Dynapenic obesity may predict increased risk for falls in elderly
In middle aged and older adults, dynapenic obesity, but not sarcopenic obesity, is a predictor of an increased falls risk score, according to recent findings published in Obesity.
These findings suggest that muscle function assessments may be a useful clinical tool in predicting the risk of falls in this population.
In the 5-year retrospective cohort study, researchers evaluated 674 adults (48% women) living in southern Tasmania who were between the ages of 50 and 79 years. The study participants were assessed at baseline at a clinic between March 2002 and September 2004 and were asked to attend a follow-up clinic 5 to 6 years after the initial assessment. During the baseline assessment, researchers determined participants’ height, weight, BMI, waist circumference, soft tissue composition, total body fat, total body fat percentage, trunk fat and appendicular lean mass (ALM). The researchers defined sarcopenia as low muscle mass in relation to body size. This was determined through the residuals of the linear regression of ALM on height and total body fat. Dynapenia was categorized as poor lower-limb strength. Obesity was classified as high total fat or trunk fat mass as determined through DXA.
The Physiological Profile Assessment was utilized to calculate changes in falls risk, and these risk categories were expressed as z scores (0-1, mild increased risk; 1-2, moderate increased risk; and >2, marked increased risk).

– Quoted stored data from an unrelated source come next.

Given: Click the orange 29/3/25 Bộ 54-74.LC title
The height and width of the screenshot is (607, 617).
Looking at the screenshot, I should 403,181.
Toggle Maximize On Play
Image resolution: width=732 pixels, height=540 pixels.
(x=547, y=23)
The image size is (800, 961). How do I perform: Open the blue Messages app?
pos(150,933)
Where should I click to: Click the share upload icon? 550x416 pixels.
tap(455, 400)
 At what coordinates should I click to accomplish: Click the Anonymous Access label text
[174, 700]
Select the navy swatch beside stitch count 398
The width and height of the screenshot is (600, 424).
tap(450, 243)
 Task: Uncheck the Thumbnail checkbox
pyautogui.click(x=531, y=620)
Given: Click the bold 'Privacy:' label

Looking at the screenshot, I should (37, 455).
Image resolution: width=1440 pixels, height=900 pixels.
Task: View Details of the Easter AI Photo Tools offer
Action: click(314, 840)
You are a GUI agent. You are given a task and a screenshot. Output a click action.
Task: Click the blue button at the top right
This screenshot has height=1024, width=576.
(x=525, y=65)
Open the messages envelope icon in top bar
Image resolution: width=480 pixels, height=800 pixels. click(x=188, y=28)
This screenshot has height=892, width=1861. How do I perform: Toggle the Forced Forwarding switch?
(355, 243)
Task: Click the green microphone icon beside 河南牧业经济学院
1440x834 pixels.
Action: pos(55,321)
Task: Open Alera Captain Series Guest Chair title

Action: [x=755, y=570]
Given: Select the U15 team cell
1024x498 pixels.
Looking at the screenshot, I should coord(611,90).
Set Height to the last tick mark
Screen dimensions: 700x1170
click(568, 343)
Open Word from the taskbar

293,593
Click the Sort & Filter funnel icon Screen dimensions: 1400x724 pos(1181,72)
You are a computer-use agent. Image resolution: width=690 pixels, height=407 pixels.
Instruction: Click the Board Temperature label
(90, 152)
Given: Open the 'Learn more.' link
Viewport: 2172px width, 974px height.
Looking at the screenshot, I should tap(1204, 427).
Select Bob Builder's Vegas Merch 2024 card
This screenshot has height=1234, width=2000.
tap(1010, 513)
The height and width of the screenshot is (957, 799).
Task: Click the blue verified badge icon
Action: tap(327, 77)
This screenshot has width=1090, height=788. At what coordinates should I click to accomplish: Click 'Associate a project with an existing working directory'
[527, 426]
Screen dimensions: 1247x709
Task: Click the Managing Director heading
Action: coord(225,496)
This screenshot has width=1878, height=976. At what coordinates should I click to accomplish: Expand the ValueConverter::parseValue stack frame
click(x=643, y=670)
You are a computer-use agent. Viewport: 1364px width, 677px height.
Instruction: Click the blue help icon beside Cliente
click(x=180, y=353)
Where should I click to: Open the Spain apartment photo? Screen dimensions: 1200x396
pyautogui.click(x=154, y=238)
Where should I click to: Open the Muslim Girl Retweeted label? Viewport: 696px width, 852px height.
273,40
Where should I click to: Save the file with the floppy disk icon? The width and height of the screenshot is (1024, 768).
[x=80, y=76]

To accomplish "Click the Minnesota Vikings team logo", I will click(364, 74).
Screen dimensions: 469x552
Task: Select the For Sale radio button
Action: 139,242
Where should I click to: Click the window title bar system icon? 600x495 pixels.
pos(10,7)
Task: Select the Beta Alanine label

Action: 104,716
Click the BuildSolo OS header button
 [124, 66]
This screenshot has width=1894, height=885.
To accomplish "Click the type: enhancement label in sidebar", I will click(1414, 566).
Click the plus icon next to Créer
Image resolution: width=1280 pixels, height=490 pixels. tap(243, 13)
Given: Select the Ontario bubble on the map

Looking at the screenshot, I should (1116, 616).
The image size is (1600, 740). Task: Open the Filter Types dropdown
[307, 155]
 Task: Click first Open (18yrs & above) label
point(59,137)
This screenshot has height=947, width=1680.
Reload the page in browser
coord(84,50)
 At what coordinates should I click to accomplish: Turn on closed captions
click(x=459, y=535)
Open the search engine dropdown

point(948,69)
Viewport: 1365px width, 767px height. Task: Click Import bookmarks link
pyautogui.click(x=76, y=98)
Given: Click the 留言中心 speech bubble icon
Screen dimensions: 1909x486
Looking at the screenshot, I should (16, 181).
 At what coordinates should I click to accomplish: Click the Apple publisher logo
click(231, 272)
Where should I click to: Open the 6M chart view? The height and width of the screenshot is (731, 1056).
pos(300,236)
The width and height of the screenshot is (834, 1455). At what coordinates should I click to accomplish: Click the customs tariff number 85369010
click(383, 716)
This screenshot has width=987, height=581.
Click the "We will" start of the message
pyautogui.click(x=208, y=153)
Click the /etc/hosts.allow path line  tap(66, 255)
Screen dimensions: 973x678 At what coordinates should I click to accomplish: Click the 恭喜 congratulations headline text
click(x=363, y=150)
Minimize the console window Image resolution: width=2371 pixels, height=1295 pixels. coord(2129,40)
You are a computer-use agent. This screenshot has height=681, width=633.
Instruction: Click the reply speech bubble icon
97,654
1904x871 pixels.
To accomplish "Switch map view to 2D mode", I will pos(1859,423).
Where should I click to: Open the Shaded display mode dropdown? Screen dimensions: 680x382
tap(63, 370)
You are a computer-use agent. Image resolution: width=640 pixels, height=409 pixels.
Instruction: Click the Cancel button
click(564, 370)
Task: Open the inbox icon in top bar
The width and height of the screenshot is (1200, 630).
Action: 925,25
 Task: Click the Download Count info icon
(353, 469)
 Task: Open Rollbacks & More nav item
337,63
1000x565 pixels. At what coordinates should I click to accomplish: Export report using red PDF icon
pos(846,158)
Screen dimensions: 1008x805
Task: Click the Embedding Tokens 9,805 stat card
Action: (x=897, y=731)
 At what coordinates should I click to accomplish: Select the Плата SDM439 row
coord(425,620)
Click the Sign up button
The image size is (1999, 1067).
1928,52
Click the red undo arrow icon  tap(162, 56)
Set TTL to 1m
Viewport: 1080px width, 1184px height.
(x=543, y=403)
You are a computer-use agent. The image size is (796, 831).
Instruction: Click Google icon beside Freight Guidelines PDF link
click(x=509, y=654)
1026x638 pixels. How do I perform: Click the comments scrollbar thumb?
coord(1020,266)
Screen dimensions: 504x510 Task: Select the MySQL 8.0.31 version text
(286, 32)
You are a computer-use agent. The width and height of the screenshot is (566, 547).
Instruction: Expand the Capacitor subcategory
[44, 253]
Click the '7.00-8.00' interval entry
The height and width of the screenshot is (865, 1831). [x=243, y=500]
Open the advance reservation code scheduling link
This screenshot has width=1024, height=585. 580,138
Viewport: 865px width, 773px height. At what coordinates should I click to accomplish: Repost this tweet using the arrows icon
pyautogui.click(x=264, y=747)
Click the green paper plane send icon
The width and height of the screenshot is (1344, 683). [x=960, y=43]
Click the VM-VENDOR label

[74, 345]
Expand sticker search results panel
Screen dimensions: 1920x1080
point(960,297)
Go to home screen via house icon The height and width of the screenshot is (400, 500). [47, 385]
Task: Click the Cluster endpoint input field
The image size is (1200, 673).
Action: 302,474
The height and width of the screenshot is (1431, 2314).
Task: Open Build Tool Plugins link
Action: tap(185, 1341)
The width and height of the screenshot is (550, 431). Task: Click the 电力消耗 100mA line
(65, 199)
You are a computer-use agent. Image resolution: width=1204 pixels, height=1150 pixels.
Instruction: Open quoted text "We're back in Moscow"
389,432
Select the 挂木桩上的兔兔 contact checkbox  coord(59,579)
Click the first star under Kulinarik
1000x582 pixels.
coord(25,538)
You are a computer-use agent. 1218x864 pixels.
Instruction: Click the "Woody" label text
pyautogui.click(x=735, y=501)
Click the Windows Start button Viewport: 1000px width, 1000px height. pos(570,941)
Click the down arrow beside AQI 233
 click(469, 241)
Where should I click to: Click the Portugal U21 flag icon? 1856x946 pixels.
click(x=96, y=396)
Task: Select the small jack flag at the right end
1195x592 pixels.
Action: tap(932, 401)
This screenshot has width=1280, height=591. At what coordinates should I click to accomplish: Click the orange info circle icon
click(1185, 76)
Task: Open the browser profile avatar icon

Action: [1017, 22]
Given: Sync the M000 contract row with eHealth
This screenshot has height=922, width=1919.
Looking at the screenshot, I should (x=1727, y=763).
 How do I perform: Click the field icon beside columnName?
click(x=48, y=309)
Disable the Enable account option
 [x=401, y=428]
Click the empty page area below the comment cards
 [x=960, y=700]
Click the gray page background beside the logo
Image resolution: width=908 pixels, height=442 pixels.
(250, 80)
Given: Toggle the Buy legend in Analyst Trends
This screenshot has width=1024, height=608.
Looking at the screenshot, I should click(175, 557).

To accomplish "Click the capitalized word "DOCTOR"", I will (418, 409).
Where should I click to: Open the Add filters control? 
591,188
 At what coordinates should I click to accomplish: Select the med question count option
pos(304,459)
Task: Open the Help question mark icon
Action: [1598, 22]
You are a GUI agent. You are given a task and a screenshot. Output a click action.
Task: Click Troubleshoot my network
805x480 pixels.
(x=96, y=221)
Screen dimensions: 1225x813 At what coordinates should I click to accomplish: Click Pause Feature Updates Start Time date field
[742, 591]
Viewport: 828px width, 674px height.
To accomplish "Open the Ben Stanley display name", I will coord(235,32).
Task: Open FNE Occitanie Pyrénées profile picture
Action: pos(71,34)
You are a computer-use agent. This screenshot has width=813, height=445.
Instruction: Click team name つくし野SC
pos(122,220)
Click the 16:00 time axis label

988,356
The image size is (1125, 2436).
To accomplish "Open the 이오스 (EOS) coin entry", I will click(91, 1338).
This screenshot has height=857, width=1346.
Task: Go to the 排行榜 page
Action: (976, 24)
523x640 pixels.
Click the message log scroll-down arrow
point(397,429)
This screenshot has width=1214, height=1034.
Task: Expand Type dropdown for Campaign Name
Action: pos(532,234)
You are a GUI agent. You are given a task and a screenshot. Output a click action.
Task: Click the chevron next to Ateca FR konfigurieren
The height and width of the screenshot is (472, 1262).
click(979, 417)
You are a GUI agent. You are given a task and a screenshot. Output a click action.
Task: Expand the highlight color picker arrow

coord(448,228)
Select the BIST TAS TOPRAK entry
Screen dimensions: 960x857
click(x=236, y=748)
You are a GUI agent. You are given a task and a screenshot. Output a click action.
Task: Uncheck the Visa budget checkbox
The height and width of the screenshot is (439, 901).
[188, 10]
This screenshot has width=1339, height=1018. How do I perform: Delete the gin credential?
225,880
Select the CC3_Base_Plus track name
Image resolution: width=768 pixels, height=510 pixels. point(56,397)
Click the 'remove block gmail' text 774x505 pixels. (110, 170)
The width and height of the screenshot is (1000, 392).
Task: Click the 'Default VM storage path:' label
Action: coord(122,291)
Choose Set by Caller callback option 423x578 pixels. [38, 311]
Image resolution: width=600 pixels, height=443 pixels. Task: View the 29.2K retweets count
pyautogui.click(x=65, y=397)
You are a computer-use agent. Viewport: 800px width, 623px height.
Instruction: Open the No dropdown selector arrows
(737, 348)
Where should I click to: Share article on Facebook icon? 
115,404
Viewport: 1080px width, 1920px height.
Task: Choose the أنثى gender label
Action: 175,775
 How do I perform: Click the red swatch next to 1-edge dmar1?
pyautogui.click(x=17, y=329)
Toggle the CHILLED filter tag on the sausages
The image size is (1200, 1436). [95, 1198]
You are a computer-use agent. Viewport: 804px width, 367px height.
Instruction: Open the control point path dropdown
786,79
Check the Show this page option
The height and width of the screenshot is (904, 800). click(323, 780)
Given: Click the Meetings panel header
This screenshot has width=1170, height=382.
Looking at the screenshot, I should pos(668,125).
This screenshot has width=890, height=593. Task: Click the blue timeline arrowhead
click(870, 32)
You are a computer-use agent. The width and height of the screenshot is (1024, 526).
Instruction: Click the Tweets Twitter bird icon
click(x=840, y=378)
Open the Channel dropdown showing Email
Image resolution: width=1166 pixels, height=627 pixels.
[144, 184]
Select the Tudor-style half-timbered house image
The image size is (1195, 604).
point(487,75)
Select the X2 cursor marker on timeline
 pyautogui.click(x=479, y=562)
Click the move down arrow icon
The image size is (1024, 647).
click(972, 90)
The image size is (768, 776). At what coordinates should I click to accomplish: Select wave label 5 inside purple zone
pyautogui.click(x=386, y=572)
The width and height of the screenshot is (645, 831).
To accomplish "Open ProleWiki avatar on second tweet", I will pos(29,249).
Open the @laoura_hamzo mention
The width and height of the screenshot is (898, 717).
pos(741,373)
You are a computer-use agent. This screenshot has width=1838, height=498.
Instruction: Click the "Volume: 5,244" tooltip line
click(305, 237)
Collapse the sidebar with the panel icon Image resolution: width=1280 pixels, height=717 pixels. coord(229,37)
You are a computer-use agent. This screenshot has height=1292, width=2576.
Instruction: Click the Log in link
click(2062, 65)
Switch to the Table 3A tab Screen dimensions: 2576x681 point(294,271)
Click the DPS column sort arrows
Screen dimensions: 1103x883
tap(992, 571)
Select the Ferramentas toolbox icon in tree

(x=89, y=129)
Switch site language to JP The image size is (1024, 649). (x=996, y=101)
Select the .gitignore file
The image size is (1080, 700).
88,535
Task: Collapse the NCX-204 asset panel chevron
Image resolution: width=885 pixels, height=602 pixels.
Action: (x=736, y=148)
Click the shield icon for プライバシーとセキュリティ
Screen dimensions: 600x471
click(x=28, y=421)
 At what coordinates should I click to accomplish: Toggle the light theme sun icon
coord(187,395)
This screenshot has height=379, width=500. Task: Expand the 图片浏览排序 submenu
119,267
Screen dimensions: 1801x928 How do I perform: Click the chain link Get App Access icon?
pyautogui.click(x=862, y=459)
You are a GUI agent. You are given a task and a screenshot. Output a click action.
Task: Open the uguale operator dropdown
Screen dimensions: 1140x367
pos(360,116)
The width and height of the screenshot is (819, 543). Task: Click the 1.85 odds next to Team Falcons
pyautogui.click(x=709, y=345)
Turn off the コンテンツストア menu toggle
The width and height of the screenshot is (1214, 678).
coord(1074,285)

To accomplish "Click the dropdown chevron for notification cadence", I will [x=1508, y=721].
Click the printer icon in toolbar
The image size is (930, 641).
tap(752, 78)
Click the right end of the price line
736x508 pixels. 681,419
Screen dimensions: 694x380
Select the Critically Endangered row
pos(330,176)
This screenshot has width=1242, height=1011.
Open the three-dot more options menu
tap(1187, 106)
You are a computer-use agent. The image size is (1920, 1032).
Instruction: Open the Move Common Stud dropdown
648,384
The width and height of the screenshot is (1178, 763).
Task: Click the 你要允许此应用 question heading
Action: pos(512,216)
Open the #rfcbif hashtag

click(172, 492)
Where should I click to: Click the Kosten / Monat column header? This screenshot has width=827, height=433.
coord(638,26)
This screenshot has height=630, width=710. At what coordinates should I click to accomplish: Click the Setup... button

Usingmultivariable linear regression analysis, data demonstrated that the patients categorized as having dynapenic obesity had mild but significantly increased falls risk scores (change in mean z score vs. non-dynapenic, non-obese group: 0.33, 95% CI, 0.06-0.59 [men] and 0.46, 95% CI, 0.21-0.72 [women]). Women with dynapenia only were also found to have an increased falls risk over 5 years (0.25, 95% CI, 0.05-0.46).
According to the researchers, these findings suggest that measurements of muscle function may be valuable in evaluating older patients for falls risk.
“The combined assessment of muscle strength and obesity may be a useful method for clinicians attempting to identify older patients who may be at the greatest risk of falls,” the researchers wrote. “Dynapenic obesity may be easily diagnosed using muscle strength and anthropometric measurements, and as such may be a useful component of falls risk assessment for obese patients in the clinical setting.”
Disclosure: This study was supported by the National Health and Medical Research Council of Australia, the Arthritis Foundation of Australia, the Tasmanian Community Fund and the University of Tasmania Institutional Research Grants Scheme.